Ausgangstext.
######

Unterstützt wird die Gruppe von zahlreichen Organisationen. Dazu gehören die Jugendorganisationen der SPD (Jusos) und der Grünen (Grüne Jugend), der Allgemeine Deutsche Fahrradclub (ADFC), Fridays for Future, Extinction Rebellion, das evangelische Hilfswerk Brot für die Welt, aber auch Kulturinstitutionen und Unternehmen. Quasi auf den letzten Drücker sind laut einer Sprecherin auch der Berliner Mieterverein und die Arbeiterwohlfahrt auf den Zug aufgesprungen. 

An finanzieller Unterstützung mangelt es auch nicht. Der Etat der Kampagne betrug mehr als 1,2 Millionen Euro – noch nie war eine Kampagne für einen Volksentscheid in Berlin so gut ausgestattet. Man hat sich damit unter anderem vier befristet eingestellte hauptamtliche Mitarbeiter und die Beauftragung großer Werbefirmen geleistet, die für eine nahezu flächendeckende Plakatierung in der Stadt gesorgt haben. Am Sonnabend gönnt man sich nochmal eine richtige Sause mit großer Bühne am Brandenburger Tor, bei der rund 35.000 Besucher erwartet werden. Auftreten werden unter anderem der Pianist Igor Levit sowie die Bands Beatsteaks, Element of Crime und Alexander Hacke von den Einstürzenden Neubauten. 

Das Gros des Etats wird von einigen Großspendern getragen. An der Spitze steht dabei ein in New York lebendes deutschstämmiges Ehepaar, das erfolgreich in der Risikokapital-Branche tätig ist und die Kampagne mit 475.000 Euro unterstützt hat. Mit sechsstelligen und hohen fünfstelligen Summen haben sich auch einige Stiftungen und Unternehmen aus der Öko-Tech-Branche beteiligt. Kleinspenden im insgesamt sechsstelligen Bereich wurden vor allem über einschlägige Crowdfunding-Plattformen eingeworben. 

Keine konkreten Maßnahmen 

Kern des Volksentscheids ist die „Vorverlegung“ der bislang für 2045 angestrebten Klimaneutralität der Stadt Berlin auf 2030. Aus den bisher formulierten „Klimaschutzzielen“ würden dann „Klimaschutzverpflichtungen“. Die Gesamtsumme der CO2-Emissionen soll bis 2025 mindestens um 70 Prozent und bis 2030 um mindestens 95 Prozent im Vergleich zu der Gesamtsumme von 1990 reduziert werden. Die genannten Verpflichtungen wären gesetzlich festgeschrieben, Landesgesetze sollen nur noch in Kraft treten dürfen, wenn eine Prüfung ergibt, dass sie im Einklang mit diesen Anforderungen stehen.

######

Zu beantwortende Fragen.
a) Geben Sie den Abschnitt des Ausgangstextes wieder, der bei den Worten „Das Gros des“ beginnt und nach „einschlägige Crowdfunding-Plattformen eingeworben.“ endet, und tauschen Sie darin „Kampagne“ gegen „Initiative“ aus.
b) Fassen Sie den Absatz des Ausgangstextes, der mit „An finanzieller Unterstützung mangelt es“ beginnt, als Stichpunktliste mit seinen wesentlichen Fakten zusammen.
Stützen Sie sich dabei ausschließlich auf den Ausgangstext.

Datenteil.
######

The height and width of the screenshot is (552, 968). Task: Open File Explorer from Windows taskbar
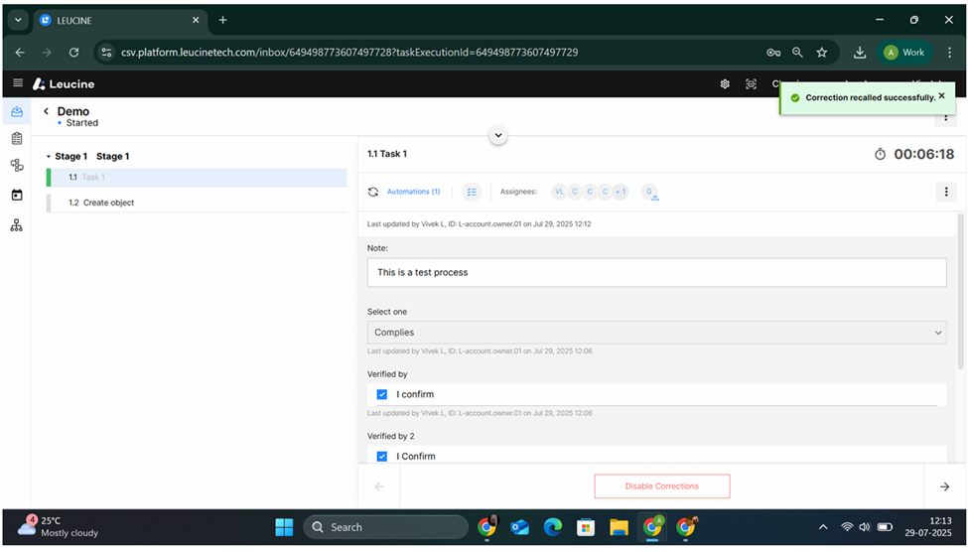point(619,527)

######

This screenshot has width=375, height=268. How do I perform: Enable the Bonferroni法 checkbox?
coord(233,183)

######

Antworten je Aufgabe.
a)
Das Gros des Etats wird von einigen Großspendern getragen. An der Spitze steht dabei ein in New York lebendes deutschstämmiges Ehepaar, das erfolgreich in der Risikokapital-Branche tätig ist und die Initiative mit 475.000 Euro unterstützt hat. Mit sechsstelligen und hohen fünfstelligen Summen haben sich auch einige Stiftungen und Unternehmen aus der Öko-Tech-Branche beteiligt. Kleinspenden im insgesamt sechsstelligen Bereich wurden vor allem über einschlägige Crowdfunding-Plattformen eingeworben.

b)
- Etat der Kampagne: mehr als 1,2 Millionen Euro; noch nie war eine Kampagne für einen Volksentscheid in Berlin so gut ausgestattet.
- Finanziert wurden damit unter anderem vier befristet eingestellte hauptamtliche Mitarbeiter und große Werbefirmen, die für eine nahezu flächendeckende Plakatierung in der Stadt gesorgt haben.
- Am Sonnabend folgt eine große Veranstaltung mit Bühne am Brandenburger Tor, zu der rund 35.000 Besucher erwartet werden.
- Auftreten werden unter anderem der Pianist Igor Levit, die Bands Beatsteaks und Element of Crime sowie Alexander Hacke von den Einstürzenden Neubauten.